Do you have a favourite piece/s you’ve created?
Yes! The girl from the 70s magazine blowing a line of flowers. I was in a local comic store and they were selling tonnes of old magazines at the time. I wasn’t feeling very inspired and I was struggling to come up with new ideas. My girlfriend picked up a random magazine and showed me the first image that she had turned the page to. I was like holy shit, that image is fucking amazing. As soon as I got home, I scanned the image and made the artwork in less than 15 minutes. Everything came together so quickly, and the final artwork looked amazing.
As an artist, what’s your relationship with social media?
Social media is a great tool for artists. The fact that the vast majority of people from the entire planet are all connected through one application makes it extremely easy for artists to get their ideas out quickly and effectively. Instead of a visual artist going to a curator, or a musician struggling to get a record producer to play their shit, they can just open it up to the internet and there will most definitely be someone or an entire group of people out there who will like it.
There are a lot of issues on a societal level and social media is still really new. I don’t know how it’s all going to play out. Maybe there will be some serious long-term effects that have been overlooked or maybe the positives will greatly outweigh the negatives. I’m using it as a tool to further my profession and so far it has been nothing but helpful. On the other hand, I can see it being an issue for younger people. Bullying is a lot easier, there are a lot of beautiful people on the platform you can compare yourself to, tonnes of popularity contests… I think we just need to learn how to use the tool effectively and not let it bleed into our personal lives. Easier said than done…
In terms of social media, do you find you’re led by what you want to create, or creating what you think people will like?
At the end of the day, I’m creating art for me. It’s something that makes me happy and the fact that some people like my shit is a bonus. I do on the other hand, think it’s important to listen to your audience. The people who view my work and enjoy looking at my art are extremely important to me, and I want them to receive quality content. I definitely get down at times when an image I put a lot of work into doesn’t perform well but I don’t look at that as a bad thing. It’s more like, what can I do better next time? I think it would be stupid to say that your audience doesn’t have any effect on your art because inevitably it does. The interaction from the viewer shapes the artwork in some way.
What was your inspiration for this issue’s cover art?
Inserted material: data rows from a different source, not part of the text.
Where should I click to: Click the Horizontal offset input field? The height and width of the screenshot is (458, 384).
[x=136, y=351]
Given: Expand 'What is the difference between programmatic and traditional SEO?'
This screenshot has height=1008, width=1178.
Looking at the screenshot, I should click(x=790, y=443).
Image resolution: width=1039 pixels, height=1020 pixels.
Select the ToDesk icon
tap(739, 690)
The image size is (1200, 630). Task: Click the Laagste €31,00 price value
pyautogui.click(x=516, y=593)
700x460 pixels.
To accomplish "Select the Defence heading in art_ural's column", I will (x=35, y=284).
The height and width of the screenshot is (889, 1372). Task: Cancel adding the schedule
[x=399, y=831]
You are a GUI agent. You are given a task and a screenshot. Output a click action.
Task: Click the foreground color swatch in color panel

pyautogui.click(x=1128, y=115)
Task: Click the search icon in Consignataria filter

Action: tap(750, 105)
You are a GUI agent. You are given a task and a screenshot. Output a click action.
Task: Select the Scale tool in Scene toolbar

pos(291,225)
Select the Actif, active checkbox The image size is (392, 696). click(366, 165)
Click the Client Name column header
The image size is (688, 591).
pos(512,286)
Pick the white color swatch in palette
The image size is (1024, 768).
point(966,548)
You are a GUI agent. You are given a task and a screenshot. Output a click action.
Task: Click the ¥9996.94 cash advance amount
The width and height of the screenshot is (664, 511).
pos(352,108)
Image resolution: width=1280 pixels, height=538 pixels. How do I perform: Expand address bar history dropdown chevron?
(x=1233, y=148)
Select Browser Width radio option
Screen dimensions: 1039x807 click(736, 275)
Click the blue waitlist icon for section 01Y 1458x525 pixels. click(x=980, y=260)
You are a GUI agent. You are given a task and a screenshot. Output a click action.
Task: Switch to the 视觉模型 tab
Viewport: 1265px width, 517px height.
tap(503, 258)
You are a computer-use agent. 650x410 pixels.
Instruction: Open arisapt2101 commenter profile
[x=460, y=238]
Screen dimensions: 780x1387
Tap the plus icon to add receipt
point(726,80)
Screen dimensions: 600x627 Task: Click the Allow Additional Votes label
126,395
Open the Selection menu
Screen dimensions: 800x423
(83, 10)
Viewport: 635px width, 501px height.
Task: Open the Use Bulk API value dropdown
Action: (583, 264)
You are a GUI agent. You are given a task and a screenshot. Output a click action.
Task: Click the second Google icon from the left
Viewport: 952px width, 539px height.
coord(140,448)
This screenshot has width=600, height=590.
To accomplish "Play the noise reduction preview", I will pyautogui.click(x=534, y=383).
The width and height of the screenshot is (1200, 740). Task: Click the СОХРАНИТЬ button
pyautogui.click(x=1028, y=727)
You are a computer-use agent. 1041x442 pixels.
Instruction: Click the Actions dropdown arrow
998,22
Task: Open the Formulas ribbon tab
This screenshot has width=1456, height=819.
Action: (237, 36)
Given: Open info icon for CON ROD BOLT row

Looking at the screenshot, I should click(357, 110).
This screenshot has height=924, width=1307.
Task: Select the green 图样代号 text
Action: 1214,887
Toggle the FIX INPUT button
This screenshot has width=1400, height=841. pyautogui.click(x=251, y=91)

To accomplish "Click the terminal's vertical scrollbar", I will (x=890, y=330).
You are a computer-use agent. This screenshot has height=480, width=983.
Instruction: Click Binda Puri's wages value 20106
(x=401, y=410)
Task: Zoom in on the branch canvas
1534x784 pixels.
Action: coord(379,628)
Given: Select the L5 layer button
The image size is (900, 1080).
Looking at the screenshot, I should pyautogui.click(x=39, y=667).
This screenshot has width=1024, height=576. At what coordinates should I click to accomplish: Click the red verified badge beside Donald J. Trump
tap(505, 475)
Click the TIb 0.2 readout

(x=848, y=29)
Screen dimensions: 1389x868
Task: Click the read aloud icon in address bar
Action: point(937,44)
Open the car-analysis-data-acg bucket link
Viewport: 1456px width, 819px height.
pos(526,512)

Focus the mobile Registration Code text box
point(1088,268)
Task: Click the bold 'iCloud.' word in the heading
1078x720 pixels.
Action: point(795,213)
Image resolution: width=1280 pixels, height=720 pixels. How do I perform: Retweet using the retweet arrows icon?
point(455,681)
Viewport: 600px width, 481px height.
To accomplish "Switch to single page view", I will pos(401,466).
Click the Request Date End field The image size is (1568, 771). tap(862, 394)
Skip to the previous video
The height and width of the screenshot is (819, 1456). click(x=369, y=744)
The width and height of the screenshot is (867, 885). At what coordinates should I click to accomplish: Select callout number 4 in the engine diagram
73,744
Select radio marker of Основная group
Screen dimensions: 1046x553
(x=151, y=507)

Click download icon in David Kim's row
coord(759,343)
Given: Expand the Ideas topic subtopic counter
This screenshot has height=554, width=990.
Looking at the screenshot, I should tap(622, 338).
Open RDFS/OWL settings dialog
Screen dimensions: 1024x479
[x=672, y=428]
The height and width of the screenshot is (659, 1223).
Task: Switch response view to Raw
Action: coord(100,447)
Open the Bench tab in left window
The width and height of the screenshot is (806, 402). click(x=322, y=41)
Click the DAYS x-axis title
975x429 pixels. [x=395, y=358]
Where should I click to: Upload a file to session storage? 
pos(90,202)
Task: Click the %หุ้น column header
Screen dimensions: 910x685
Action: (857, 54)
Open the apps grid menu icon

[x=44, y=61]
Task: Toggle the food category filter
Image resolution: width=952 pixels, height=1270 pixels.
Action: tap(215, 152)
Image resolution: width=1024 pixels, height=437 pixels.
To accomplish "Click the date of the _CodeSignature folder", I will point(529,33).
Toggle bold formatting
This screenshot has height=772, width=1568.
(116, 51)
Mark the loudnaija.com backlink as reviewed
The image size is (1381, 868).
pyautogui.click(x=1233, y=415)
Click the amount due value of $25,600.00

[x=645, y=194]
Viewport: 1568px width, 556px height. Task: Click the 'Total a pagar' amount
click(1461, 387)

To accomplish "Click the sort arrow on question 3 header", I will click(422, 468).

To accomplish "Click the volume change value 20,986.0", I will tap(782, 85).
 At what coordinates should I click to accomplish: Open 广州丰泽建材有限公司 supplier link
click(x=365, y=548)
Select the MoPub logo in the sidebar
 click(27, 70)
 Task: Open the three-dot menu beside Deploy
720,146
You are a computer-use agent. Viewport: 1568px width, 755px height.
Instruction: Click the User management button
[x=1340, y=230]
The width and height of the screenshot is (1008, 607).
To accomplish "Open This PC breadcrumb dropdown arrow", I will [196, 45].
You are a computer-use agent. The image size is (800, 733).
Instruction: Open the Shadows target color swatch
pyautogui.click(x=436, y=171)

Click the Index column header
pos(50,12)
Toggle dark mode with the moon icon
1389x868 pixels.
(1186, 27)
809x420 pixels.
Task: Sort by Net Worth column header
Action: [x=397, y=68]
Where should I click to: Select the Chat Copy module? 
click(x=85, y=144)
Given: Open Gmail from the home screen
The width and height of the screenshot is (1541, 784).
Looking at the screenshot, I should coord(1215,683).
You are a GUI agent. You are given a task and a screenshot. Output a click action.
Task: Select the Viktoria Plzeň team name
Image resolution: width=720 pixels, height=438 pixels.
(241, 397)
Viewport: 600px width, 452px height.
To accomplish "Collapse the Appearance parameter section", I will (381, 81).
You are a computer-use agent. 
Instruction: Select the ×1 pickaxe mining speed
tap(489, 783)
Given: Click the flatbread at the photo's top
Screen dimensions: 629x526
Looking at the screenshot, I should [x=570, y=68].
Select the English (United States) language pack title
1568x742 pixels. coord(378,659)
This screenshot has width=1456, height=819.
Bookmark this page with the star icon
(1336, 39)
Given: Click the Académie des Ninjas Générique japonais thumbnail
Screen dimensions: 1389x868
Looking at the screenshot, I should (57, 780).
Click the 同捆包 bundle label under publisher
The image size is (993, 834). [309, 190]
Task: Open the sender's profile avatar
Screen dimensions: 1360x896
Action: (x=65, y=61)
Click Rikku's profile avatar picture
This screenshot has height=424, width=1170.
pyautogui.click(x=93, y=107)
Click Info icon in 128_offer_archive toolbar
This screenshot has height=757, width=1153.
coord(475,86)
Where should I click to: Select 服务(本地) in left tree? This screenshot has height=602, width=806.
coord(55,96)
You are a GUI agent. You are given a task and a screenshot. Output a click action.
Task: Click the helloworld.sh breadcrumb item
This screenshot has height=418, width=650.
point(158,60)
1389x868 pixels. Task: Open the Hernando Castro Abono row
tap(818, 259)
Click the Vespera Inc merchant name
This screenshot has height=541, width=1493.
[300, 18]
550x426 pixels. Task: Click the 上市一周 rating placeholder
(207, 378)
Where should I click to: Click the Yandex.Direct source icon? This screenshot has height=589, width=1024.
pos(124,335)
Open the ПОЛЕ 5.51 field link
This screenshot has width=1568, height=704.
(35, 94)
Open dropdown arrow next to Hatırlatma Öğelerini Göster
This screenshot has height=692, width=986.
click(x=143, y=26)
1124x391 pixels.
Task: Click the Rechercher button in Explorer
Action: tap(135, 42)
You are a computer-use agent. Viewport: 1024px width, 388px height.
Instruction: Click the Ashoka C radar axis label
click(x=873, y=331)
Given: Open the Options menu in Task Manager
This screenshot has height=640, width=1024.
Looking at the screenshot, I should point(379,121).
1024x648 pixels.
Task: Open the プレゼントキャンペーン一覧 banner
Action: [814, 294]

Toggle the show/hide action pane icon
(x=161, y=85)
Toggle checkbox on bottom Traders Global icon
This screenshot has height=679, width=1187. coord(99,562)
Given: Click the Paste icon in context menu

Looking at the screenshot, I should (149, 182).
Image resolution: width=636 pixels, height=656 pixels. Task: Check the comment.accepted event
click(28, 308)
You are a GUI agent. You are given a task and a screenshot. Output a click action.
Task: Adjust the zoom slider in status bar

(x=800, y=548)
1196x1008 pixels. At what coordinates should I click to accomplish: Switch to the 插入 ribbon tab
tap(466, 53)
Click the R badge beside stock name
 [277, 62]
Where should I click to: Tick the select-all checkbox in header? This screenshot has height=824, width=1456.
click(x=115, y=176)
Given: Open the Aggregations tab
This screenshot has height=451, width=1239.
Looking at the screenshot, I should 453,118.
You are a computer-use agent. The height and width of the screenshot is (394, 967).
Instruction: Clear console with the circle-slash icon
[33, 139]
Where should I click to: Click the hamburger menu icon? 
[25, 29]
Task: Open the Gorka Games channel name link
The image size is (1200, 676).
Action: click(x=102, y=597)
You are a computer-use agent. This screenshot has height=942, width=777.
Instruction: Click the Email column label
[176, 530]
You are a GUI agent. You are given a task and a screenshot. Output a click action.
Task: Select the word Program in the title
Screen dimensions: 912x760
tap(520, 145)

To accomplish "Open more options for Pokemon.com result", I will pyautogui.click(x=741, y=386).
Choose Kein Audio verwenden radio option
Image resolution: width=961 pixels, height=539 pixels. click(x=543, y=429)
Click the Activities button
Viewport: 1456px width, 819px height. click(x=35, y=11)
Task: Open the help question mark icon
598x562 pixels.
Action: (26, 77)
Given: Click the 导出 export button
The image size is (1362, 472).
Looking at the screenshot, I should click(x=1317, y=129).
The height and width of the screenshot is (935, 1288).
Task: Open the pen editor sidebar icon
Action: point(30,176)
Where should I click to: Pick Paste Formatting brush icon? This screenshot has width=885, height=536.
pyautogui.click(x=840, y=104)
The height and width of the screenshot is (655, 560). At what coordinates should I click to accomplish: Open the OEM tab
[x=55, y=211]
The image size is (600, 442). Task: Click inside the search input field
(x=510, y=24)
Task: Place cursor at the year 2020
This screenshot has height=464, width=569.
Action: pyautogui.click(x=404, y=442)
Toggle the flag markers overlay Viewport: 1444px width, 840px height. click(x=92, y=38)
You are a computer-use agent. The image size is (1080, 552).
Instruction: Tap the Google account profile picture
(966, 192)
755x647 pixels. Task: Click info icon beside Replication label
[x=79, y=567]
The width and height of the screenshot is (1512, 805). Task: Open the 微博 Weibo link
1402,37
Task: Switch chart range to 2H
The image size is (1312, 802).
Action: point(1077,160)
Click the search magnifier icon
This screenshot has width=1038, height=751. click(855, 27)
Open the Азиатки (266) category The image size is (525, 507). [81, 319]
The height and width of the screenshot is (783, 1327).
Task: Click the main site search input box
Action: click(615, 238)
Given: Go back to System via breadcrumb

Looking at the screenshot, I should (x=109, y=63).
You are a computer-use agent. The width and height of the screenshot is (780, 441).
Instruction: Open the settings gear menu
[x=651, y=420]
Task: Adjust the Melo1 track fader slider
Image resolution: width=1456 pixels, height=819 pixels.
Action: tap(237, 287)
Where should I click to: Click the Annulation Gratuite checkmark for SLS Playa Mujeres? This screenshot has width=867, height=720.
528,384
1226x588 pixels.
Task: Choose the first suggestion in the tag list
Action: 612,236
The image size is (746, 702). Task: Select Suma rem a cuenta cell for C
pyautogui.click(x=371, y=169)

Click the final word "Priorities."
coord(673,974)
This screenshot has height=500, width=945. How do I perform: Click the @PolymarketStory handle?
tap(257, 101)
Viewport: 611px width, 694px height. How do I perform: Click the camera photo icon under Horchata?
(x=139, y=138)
I haven’t seen anyone doing art with bellybuttons, so it’s something I wanted to explore. Also, I’ve come across quite a few people who tweak out when you bring up bellybuttons and thought it would be a pretty controversial subject to approach. I put a lot of thought into the final artwork and went through a lot of different iterations. At one point, I had a dude opening up a manhole cover, lugging his construction equipment into the bellybutton. I wanted it to be over the top, but I think using something more relatable like a Jack Russell terrier is what made the final image work.
What do you find sexy?
Do you ever have issues with censorship online?
Heaps. It was really frustrating initially but then I started playing a game to see just how far I could take an image without it getting deleted. It’s kind of crazy what you can get away with as long nudity isn’t involved. It still doesn’t really make any sense to me. I think Zuckerberg is just a weird motherfucker and his biases got injected into his social media algorithms.
What’s your earliest Penthouse memory?
In middle school when the internet was still in its infancy, my friend had a stack of Penthouse magazines he stole from his dad. I can vividly remember being in the woods behind his house sifting through the pages. It was the equivalent of striking gold for a 13-year-old.
Your images quite often juxtapose erotic with disturbing. What drives that inspiration?
It’s kind of just a play on contrasting ideas. Beautiful and grotesque are opposites but when you combine them into one composition the image somehow works. I get a lot of comments saying, “That’s gross… but I love it.” That statement itself shouldn’t make sense but oddly it does.